Dan Berger - August 22, 2015

As Black Lives Matter continues to disrupt business as usual, a number 
of observers are judging the movement against the history of Black 
radicalism. As often happens in an era of renewed activism, we look to 
books about previous movements to tell us something about the uprisings 
of our own day.

That is what makes Bryan Burrough's /Days of Rage/ not just 
disappointing but dangerous. /Days of Rage: America's Radical 
Underground, The FBI, and the Forgotten Age of Revolutionary Violence/ 
is a history as "true crime." Burrough chronicles six revolutionary 
underground organizations from the late 1960s to the mid-1980s: The 
Weather Underground, which emerged out of Students for a Democratic 
Society; the Black Liberation Army, an offshoot of the Black Panther 
Party; the Symbionese Liberation Army, whose best known act was 
kidnapping heiress Patty Hearst; the New World Liberation Front, a 
curious sequel of sorts to the SLA; the Puerto Rican independence group 
Fuerzas Armadas de Liberacion Nacional; and a New England group of 
working-class white radicals that ultimately called itself the United 
Freedom Front. Despite a growing legion of memoirs from partisans of the 
underground - especially the Weather Underground, which receives the 
most attention in Burrough's book - as well as scholarly histories of 
these organizations, Burrough is the first to bring all of these groups 
together in the detail that he has done.

But these groups and the young people in them, seen through Burrough's 
"America's Most Wanted" lens, are not activists seeking to rebuild a 
racist, bellicose country from the ground up. They are naïve bad guys 
and narcissistic thugs. In his eyes, their goal was not revolution so 
much as it was "killing cops." Burrough provides hackneyed depictions of 
one-dimensional human beings with the kind of deluded stereotypes that 
everyday lead police to stop and frisk, lock up or kill Black people 
across the United States. To render them as history provides a dangerous 
justification to such violence.

A special correspondent at Vanity Fair and the author of several 
previous books on both finance and the FBI, Burrough aims to tell the 
story of these organizations and that of the FBI agents and police 
officers who chased them down. His lack of any stated ideological axe to 
grind, together with the support of a major publisher, might explain the 
book's generally favorable mention in mainstream media, including some 
liberal outlets, by credulous journalists who, like everybody else, 
enjoy a good story. Burrough has been interviewed on NPR's "Fresh Air" 
and received mostly positive reviews in publications like The Washington 
Post, The New Yorker and even The Nation.
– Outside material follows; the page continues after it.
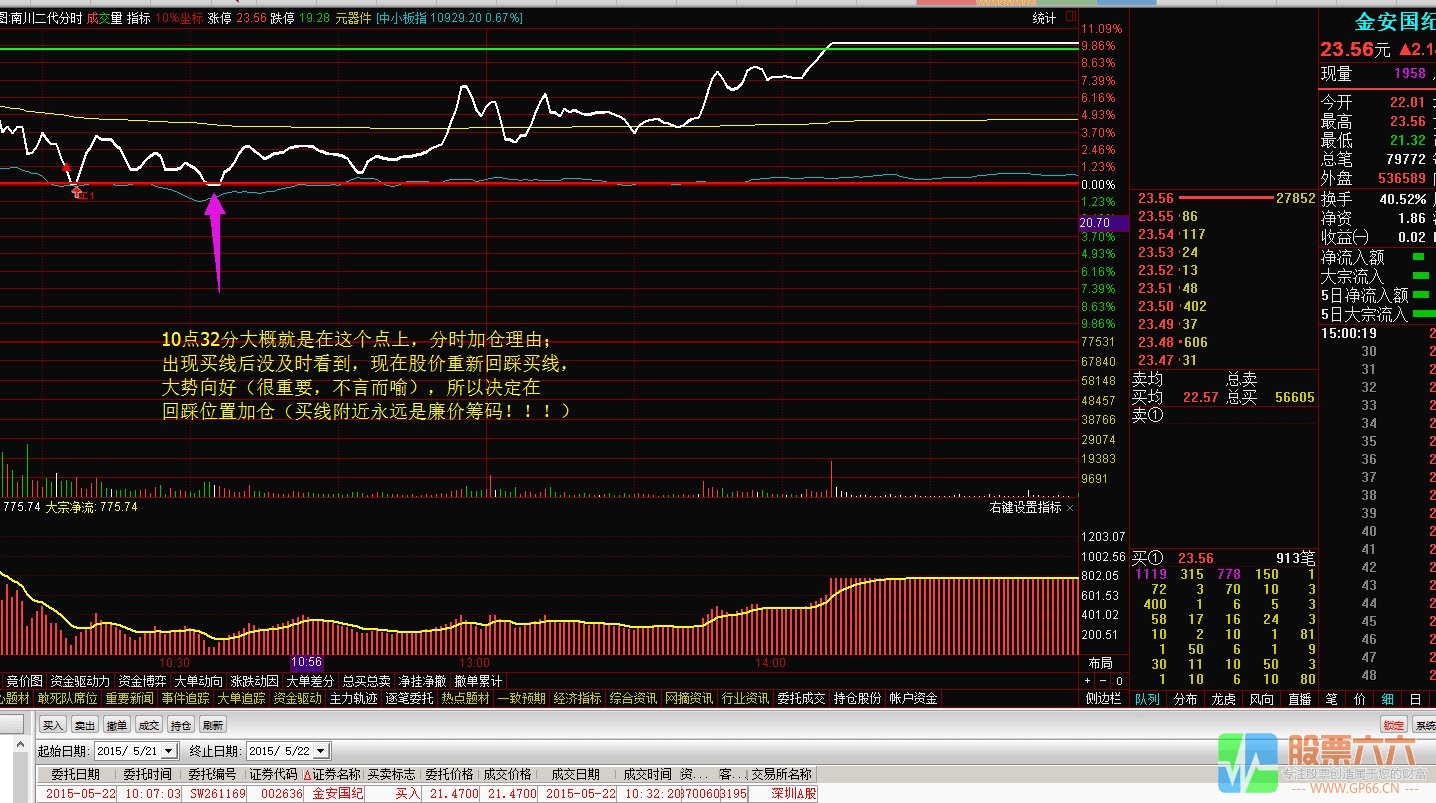Screen dimensions: 1436x803
Task: Click the 撤单 toolbar button
Action: (117, 725)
      The book consistently relies on a series of outmoded, cartoonish
      and just plain inaccurate approaches to history.
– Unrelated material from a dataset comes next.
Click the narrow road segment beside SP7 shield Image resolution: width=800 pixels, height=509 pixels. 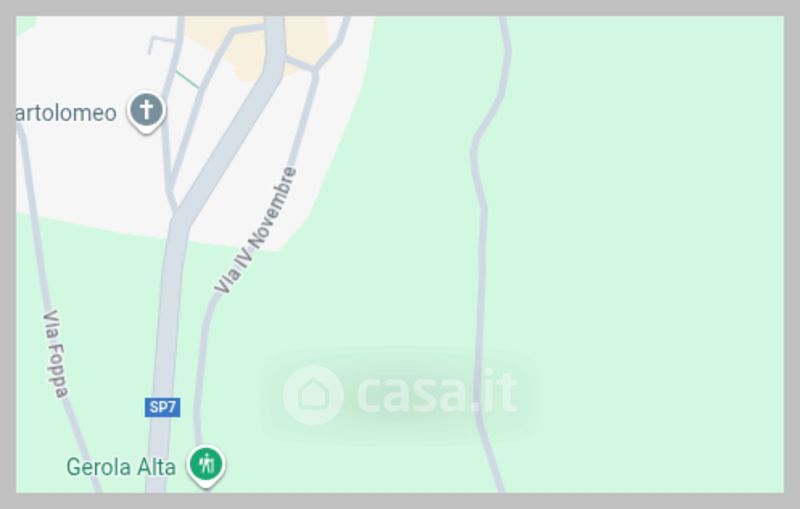click(198, 388)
These reviewers seem either unaware or unconcerned that the book 
contains serious errors of both fact and interpretation. The book 
consistently relies on a series of outmoded, cartoonish and just plain 
inaccurate approaches to history. Burrough, for instance, claims that 
underground movements did not care about the war in Vietnam or the 
counterculture, despite ample evidence, presented in the book itself, to 
the contrary. Indeed, these groups operated at the intersection of Black 
radicalism, antiwar sentiment and countercultural communities. He says 
that the Black Panther Party was declining by 1968, when by all accounts 
(see, for instance, Joshua Bloom and Waldo Martin's /Black Against 
Empire/ <http://www.ucpress.edu/book.php?isbn=9780520271852>) the 
organization was at its height, with new chapters forming worldwide. He 
reduces the 1970s to a caricature of a time when people cared about 
disco, not politics. Such mischaracterizations, which appear throughout 
the book, fly in the face of two decades of historical scholarship on 
the period.

More to the point, it means that a book striving for a comprehensive 
portrait of underground movements fails at a most basic level to capture 
why such organizations did what they did - meaning both going 
underground and engaging in armed struggle - when they did it and to 
what effect. The book is woefully undersourced and surprisingly naïve 
about its historical context. While this absence of serious analysis 
seems more naïve than malicious, it forecloses any possibility that this 
book might help us better understand the history of the underground or 
the larger time period. Burrough rests his expertise on the interviews 
he conducted with participants, but there are serious flaws here. 
Already, former Weather Underground member Cathy Wilkerson has disputed 
<http://www.nytimes.com/2015/05/17/books/review/book-review-letters.html?_r=0> 
Burrough's depiction of her as the group's "West coast bombmaker." 
Numerous other such errors, some big and others small, comprise the book 
throughout and remove any pretense that /Days of Rage/ might expand our 
historical thinking.

Like so many true-crime books, /Days of Rage/ is overflowing with stock 
characters. Most troubling are the banal ways in which the book 
justifies police harassment and killings through disturbing portraits of 
Black criminality and women's emotional imbalance. Behind its 
self-presentation as objective history lies a book rife with errors and 
naiveté, led by white saviors, destroyed by Black villains and saved by 
diligent cops. In an era of renewed nativism and explicit white 
supremacy, /Days of Rage/ hardly rates. Yet its distortions of history 
may prove more damning precisely because it will be taken more seriously 
than the far-right extremists whose logic it shares.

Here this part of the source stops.